____ MATERIAL PROVIDED
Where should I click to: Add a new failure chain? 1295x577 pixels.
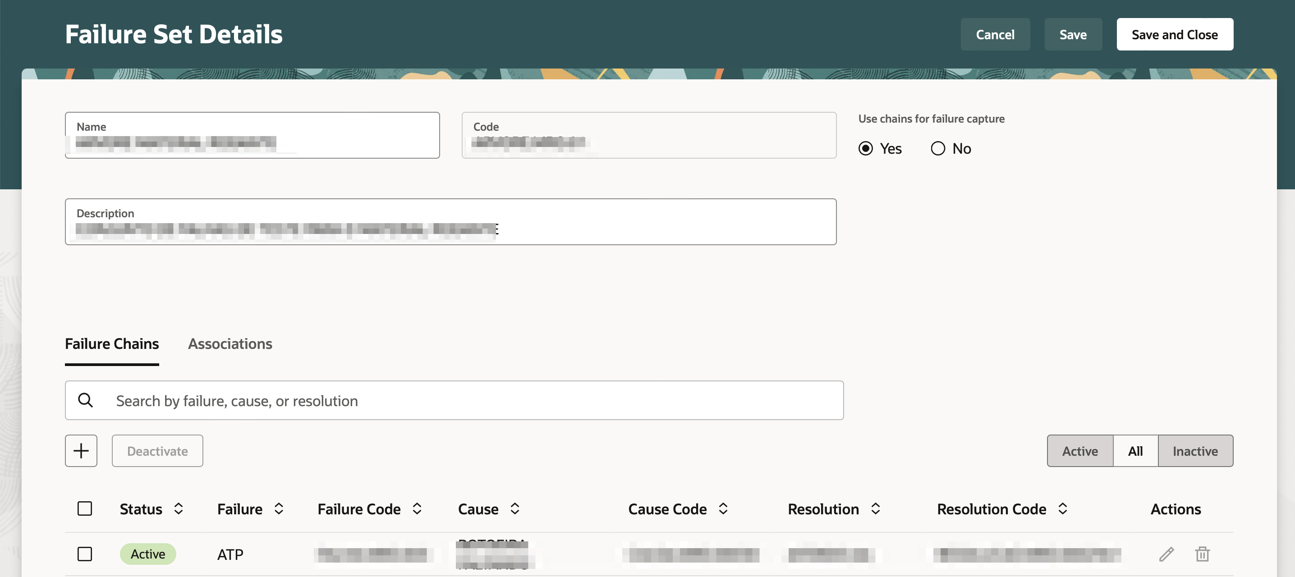pyautogui.click(x=81, y=450)
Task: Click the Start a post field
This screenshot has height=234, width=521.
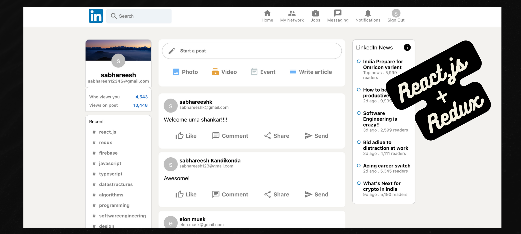Action: click(251, 51)
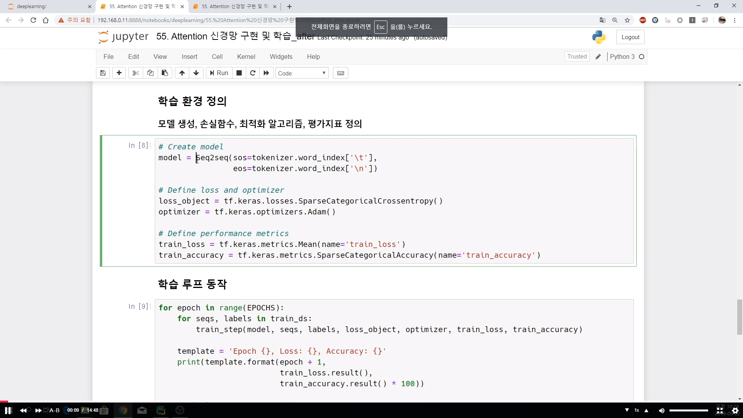Cut the selected cell with the scissors icon
Screen dimensions: 743x418
(135, 73)
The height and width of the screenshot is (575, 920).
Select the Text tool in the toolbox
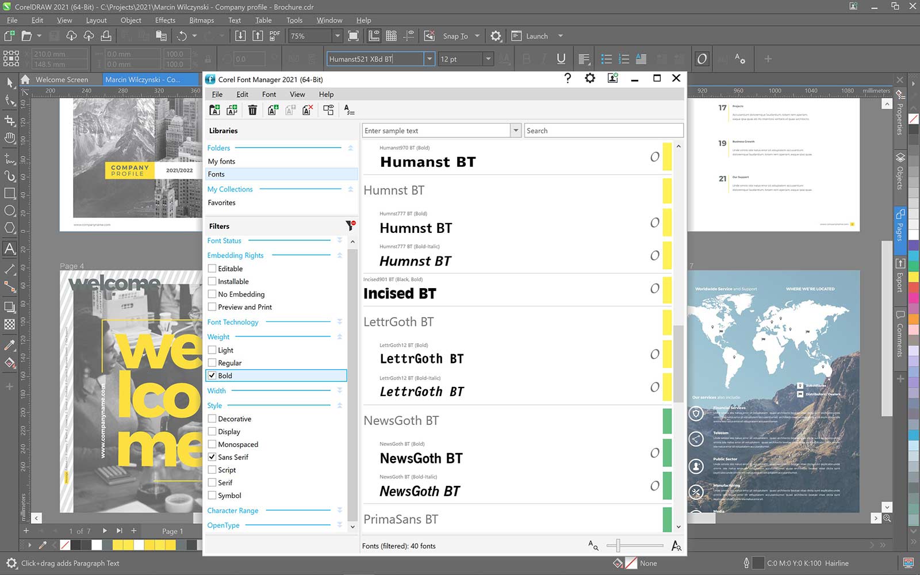click(9, 249)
________
EXERCISE ::
For the records above, output each one exactly and skip any image.

FINISHED EXERCISE ::
Where should I click to: Add a new failure chain? 1295x577 pixels.
pyautogui.click(x=81, y=450)
Task: Click the Start a post field
This screenshot has height=234, width=521.
Action: click(251, 51)
Cut the selected cell with the scissors icon
Screen dimensions: 743x418
(135, 73)
The height and width of the screenshot is (575, 920).
Select the Text tool in the toolbox
click(9, 249)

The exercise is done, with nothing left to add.